C'est pas mon idée !

mercredi 25 mars 2020

Épargne verrouillée, achat impulsif évité !

À ce stade, la solution de bien-être financier conçue par la jeune pousse irlandaise My Money Jar, qui vient tout de même de réaliser sa deuxième levée de fonds (de 700 000 euros, pour un total de 1,3 million), est plus une promesse qu'une réalité. Mais elle comporte au moins une caractéristique originale qui mérite de s'y arrêter.

La devise inscrite sur la page d'accueil de la startup, « les grandes choses ont l'habitude de commencer petites », s'applique tout autant à ses clients et à leur gestion de l'argent qu'à elle-même et à la manière dont elle envisage son évolution. Elle ne propose donc, pour le moment, qu'un compte prépayé, accompagné d'une carte (Mastercard) et d'une application mobile dont la principale fonction est de permettre à l'utilisateur de définir et administrer toutes sortes de cagnottes (« money jars », en anglais).

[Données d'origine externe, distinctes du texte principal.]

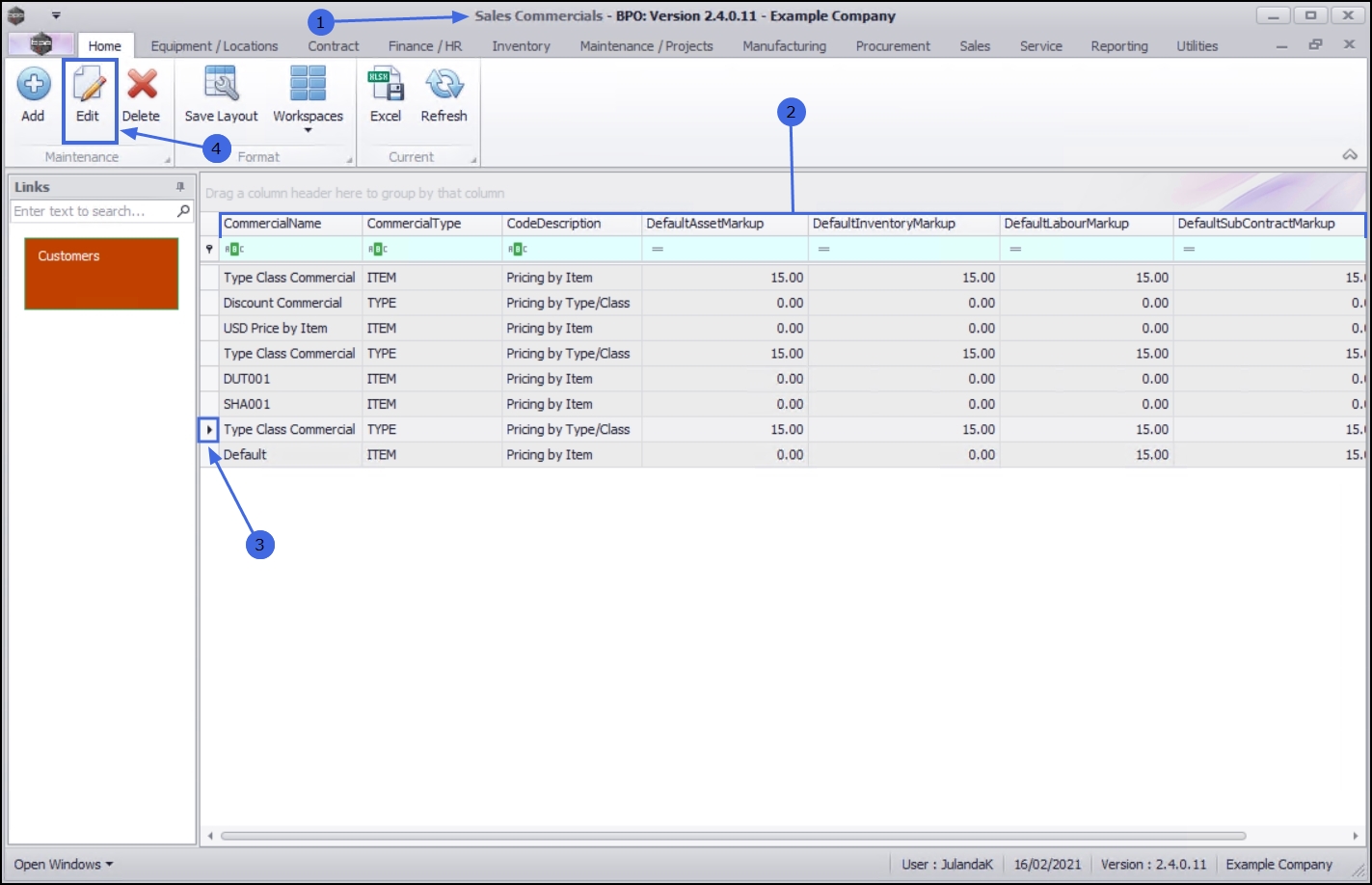Export grid using the Excel icon
The height and width of the screenshot is (885, 1372).
386,85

Comme dans beaucoup d'outils de ce genre, il n'est pas ici question d'épargne rémunérée et encore moins de portefeuille d'investissement, mais, tout simplement, de mettre quelques euros de côté régulièrement et les affecter à des projets spécifiques, à court (payer les factures du mois…) ou long terme (préparer les prochaines vacances, constituer un apport personnel pour un futur achat de résidence…). Il est même possible de créer des tirelires de groupe, ouvertes aux contributions de plusieurs personnes.

Or la plupart des implémentations existantes souffrent d'une limitation majeure : si la bonne résolution initiale flanche, rien n'empêche le propriétaire du compte de débloquer les fonds prématurément et de les dépenser de manière futile. Afin d'éviter ce risque, My Money Jar a mis en place un mécanisme de verrou (optionnel). Grâce à celui-ci, la cagnotte ne peut être libérée qu'à l'atteinte des objectifs fixés à l'origine (échéance et/ou montant) ou après validation par un proche désigné dans ce but de modération. Le raisonnement sous-jacent est que la friction induite freine les mauvais réflexes.

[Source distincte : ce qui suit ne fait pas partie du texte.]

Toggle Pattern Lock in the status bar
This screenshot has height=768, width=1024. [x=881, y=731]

De toute évidence, le dispositif ne s'adresse pas à tout le monde (en fait, pour une majorité de personnes, l'isolation – virtuelle – de l'épargne suffit à maintenir la discipline nécessaire) mais, comme il a déjà été observé avec les systèmes anti-addiction, il peut s'avérer extrêmement utile pour lutter contre des comportements impulsifs. On regrettera cependant qu'il ne s'accompagne pas des automatismes qui font florès ces derniers temps (réserve d'une part fixe des revenus, des arrondis de dépenses, des disponibilités en fin de mois…) et qui amélioreraient sensiblement son efficacité.

En tout état de cause, My Money Jar n'en est qu'à ses premiers balbutiements. Les captures d'écran mettent ainsi en évidence une focalisation sur le suivi de la santé financière, à travers quelques indicateurs clés (évaluation des dépenses hebdomadaires, contrôle des achats d'impulsion, état des cagnottes……), dont une bonne partie ne peuvent exprimer leur potentiel que s'ils sont rattachés au compte principal du consommateur… ce qui paraît peu réaliste (à grande échelle) avec une carte prépayée.